> _EXERCISE INSTRUCTIONS_
**a)** In the distributed SCM post, copy word for word the passage that begins at "Uuids have their" and ends after "from each other.".
**b)** Pick up the mailing-list message on fileids in distributed SCM after its final sentence, and keep writing it.

Making diff fast (was Re: Some notes on distributed SCM)

Mon Apr 11 00:12:38 BST 2005

On Sunday 10 April 2005 18:07, Aaron Bentley wrote:
> -----BEGIN PGP SIGNED MESSAGE-----
> Hash: SHA1
>
> > Any time somebody clones a repository, all the fileid's up to the point
> > of the clone will match exactly.  Past the clone point, things get
> > interesting.  Two identical repositories (i.e., just after a clone) might
> > each pull the same changeset from a third repository.  Everything still
> > matches exactly, but we need fancier bookkeeping to know that.  A
> > slightly improved fileid does the trick:
> >
> >    fileid = (repository-number:file-number)
>
> Personally, I prefer the Arch approach, which is essentially to assign a
>  uuid to each file.

Why bloat up the canonical log structure unnecessarily?

>  (Of course, Tom had to go reinvent uuids first) 

Uuids have their place, but not in every log entry, imho.  It is easy to have 
a (possibly throwaway) table to translates between fileids and uuids.  This 
is a "normalized" database model.

> > where the repository part is also just a counter, which counts all the
> > foreign repositories we have ever pulled from.  These repository numbers
> > are strictly internal.  We map an internal repository number to/from
> > somebody's "public" repository uuid with a table.  This way, we can
> > always establish an exact taxonomy of all objects that anybody ever
> > imported from each other.

> _INFORMATION GIVEN_
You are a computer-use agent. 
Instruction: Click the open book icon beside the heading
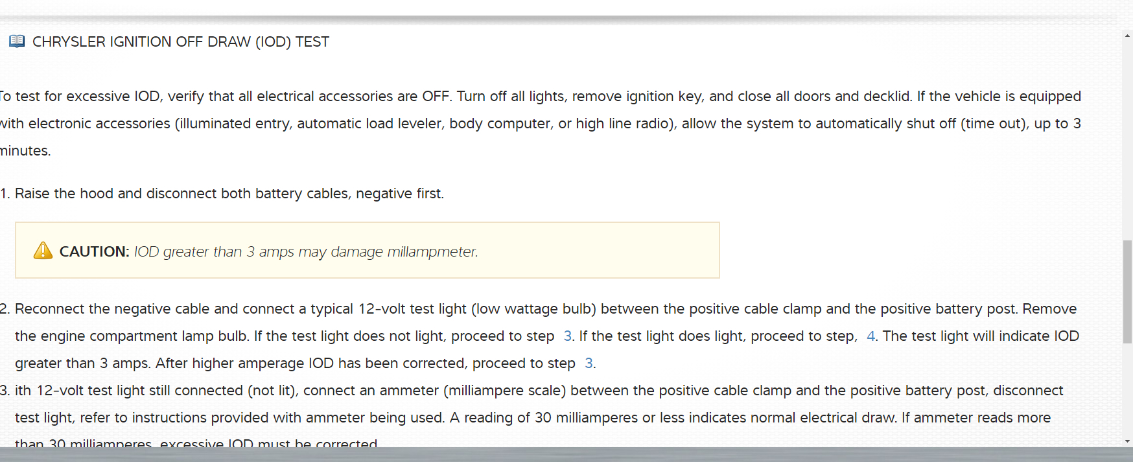[x=17, y=41]

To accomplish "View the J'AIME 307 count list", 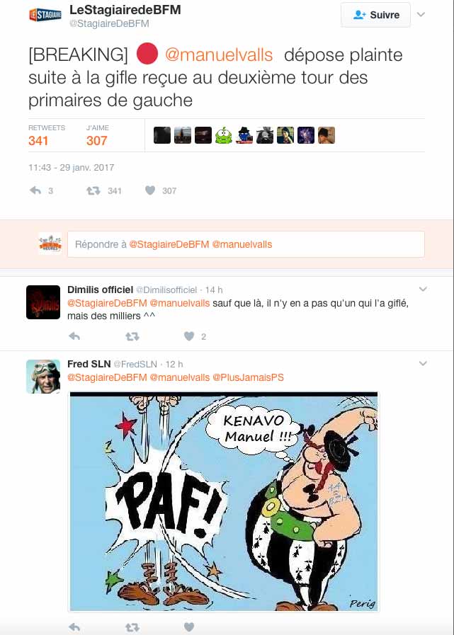I will [x=97, y=135].
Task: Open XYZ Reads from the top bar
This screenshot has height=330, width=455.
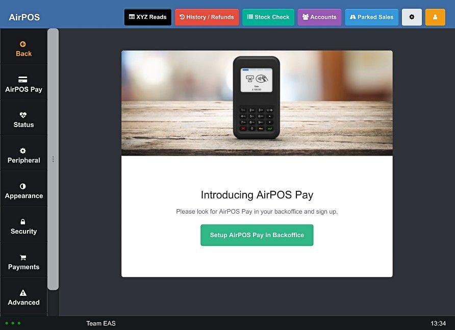Action: pyautogui.click(x=148, y=17)
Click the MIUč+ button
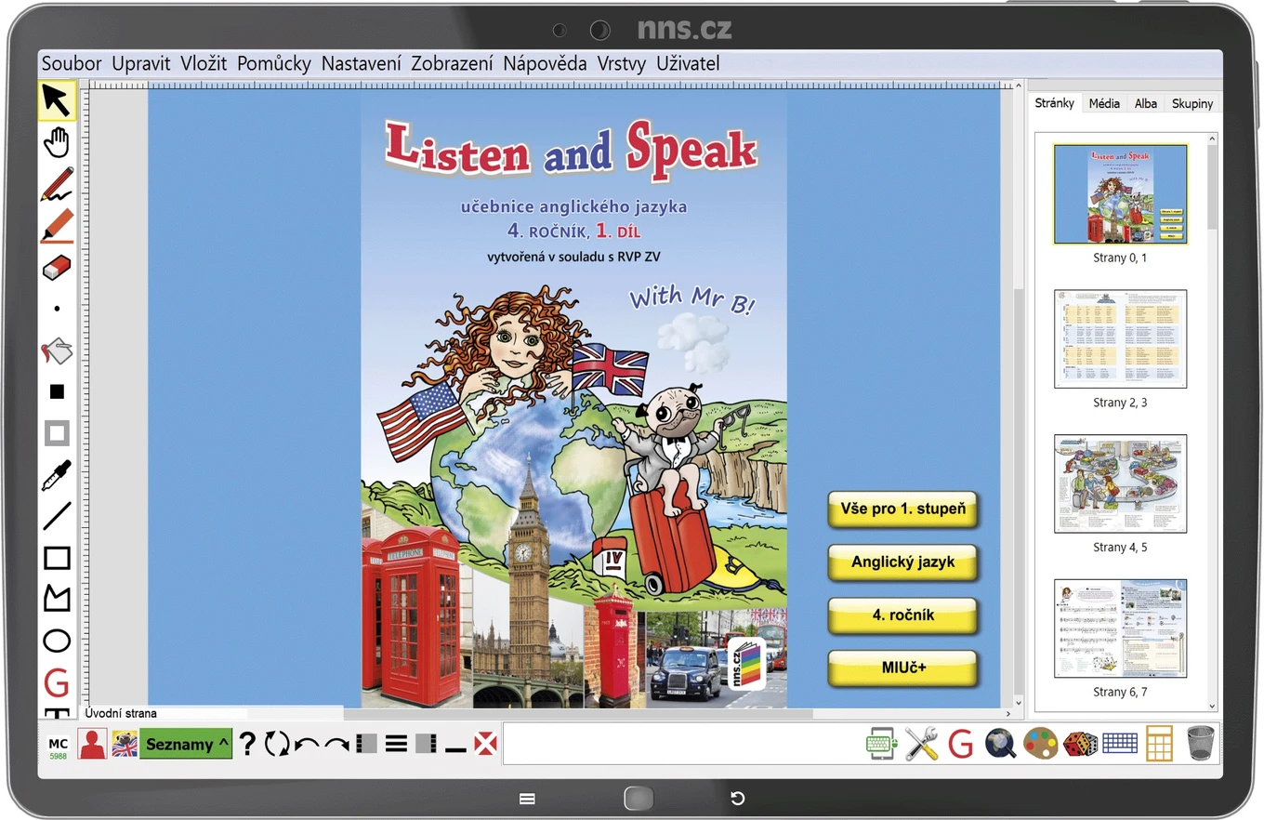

> _ANSWERS BY TASK_
**a)**
Uuids have their place, but not in every log entry, imho.  It is easy to have 
a (possibly throwaway) table to translates between fileids and uuids.  This 
is a "normalized" database model.

> > where the repository part is also just a counter, which counts all the
> > foreign repositories we have ever pulled from.  These repository numbers
> > are strictly internal.  We map an internal repository number to/from
> > somebody's "public" repository uuid with a table.  This way, we can
> > always establish an exact taxonomy of all objects that anybody ever
> > imported from each other.

**b)**
>
> With uuids, you get this correspondance automatically.  If the file came
> from the same ultimate source, it's treated the same in every tree that
> contains it.

And if files didn't come from the same source but are the same regardless then 
things start to get messy, and the uuid is just a confusing liability.  The 
same with SHA1, which attempts to work around this, imho.  Not to mention 
that both are considerably bulkier than a simple sequence number.

> > When two sibling repositories each import the same third-party tarball,
> > things get more interesting.  In this case we have to guess a little, but
> > almost all the time, we ought to still be able to come up with an exact
> > correspondence between objects in the two sibling repositories.
>
> In this case, the Arch model requires tables similar to the ones you
> described earlier, to map one uuid to another.

So since the tables are required anyway, let's rely on them and thereby 
normalize and shrink the database a little.

Note my schizophrenic position with regards to micro-optimizing the canonical 
verlog, vs other things.  I freely admit to that, this is the important one.

> As has been done so far in Arch :-)  This problem is only likely to
> occur when multiple people import the same well-known project.
> Canonical is fighting this by providing imports of many well-known
> projects in the baz format (which is Arch-derived).

This situation comes up _all the time_ for me, I don't know about you.  The 
busier I get, the more it comes up.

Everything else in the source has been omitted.